複合車体傾斜システムの開発
出典: フリー百科事典『ウィキペディア(Wikipedia)』 (2022/06/06 11:45 UTC 版)
「JR北海道キハ285系気動車」の記事における「複合車体傾斜システムの開発」の解説
「車体傾斜式車両#複合車体傾斜システム(ハイブリッド車体傾斜システム)」および「JR北海道キハ283系気動車#改造」も参照 JR北海道は発足初期から都市間輸送高速化の一環で、線区自体の設備改良と併せ、曲線高速通過時に左右定常加速度を抑えて乗り心地を向上させる車体傾斜装置を搭載した特急型気動車を投入・運用していた。 JR北海道が導入したのは、制御付き自然振子式車体傾斜(以下、振子式)、空気ばね強制車体傾斜の2種であり、前者については遠心力とそれを補助する油圧シリンダーにより車体を最大で内軌側へ6度傾斜(キハ283系の場合)、後者については台車の外軌側空気ばねを上昇させて車体を傾斜させることで最大で内軌側へ2度の傾斜を実現していた。 しかし、仮により高速での曲線通過を目指し車体を現状以上に傾斜させることとした場合、前者では傾斜こそ可能ではあるものの、車体傾斜により車体がロールする際の回転中心が床上にあるため、傾斜が大きくなるほど外軌側へ床面・重心が移動する。

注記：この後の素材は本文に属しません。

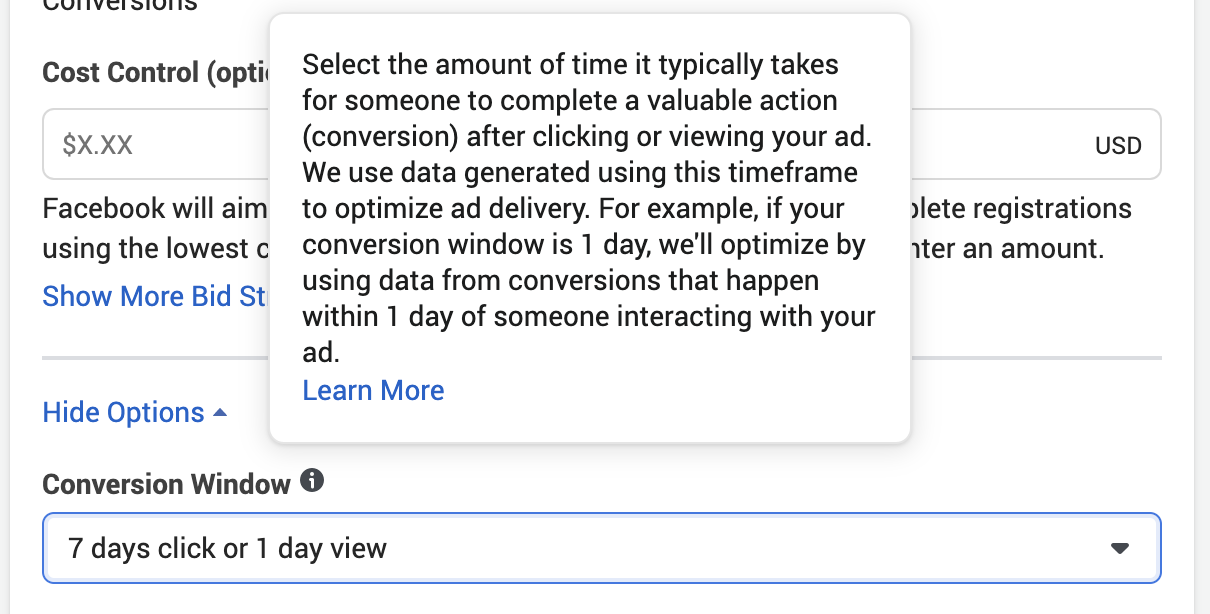1210x614 pixels.
Task: Click the dropdown arrow in Conversion Window
Action: (x=1120, y=548)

例えば6度傾斜の場合、重心は外軌側へ75 mm 移動するが、8度傾斜とした場合100 mm 移動することとなり、乗り心地は悪化する。また、後者はロールする際の回転中心が床下にあり重心移動量こそ小さいものの、もともと振子式より簡素で費用対効果に優れる車体傾斜として導入された経緯があり(キハ261系の項も参照)、技術的に現状の2度より大きな傾斜を行うことは困難であった。 この問題を解消するため、JR北海道は鉄道総合技術研究所(JR総研)・川崎重工業との共同開発により、新たな車体傾斜方式である複合車体傾斜システム(ハイブリッド車体傾斜システム)の開発を進めた。これは制御付き自然振子により内軌側へ6度傾斜させた上に台車外軌側空気ばねの上昇を組み合わせることで最大8度の車体傾斜を実施する、というもので、本則90 km/hの曲線の場合、140 km/h(+50 km/h)と、従来車より大幅に高い速度で左右定常加速度を抑えての通過を可能としつつ、重心移動量は振子式の6度傾斜を下回る68 mm に抑えることができる。 この車体傾斜については、2006年(平成18年)3月8日に開発成功が発表され、併せて試験台車N-DT283HX形が製作された。この試験台車はこの複合車体傾斜システムに加え、振子制御に用いるシリンダーに電動油圧式を採用、低重心化のため車輪径は 760 mm に縮小し、軌道への横圧を低減する自己操舵機構も装備されていた。 この台車は走行試験のためキハ283系(キハ282‐2007)に実際に装備され、2006年(平成18年)3月31日から4月1日未明にかけての夜間帯に函館駅から札幌駅へ向けて走行した様子が目撃されるなど、複数日にわたって試験が行われている。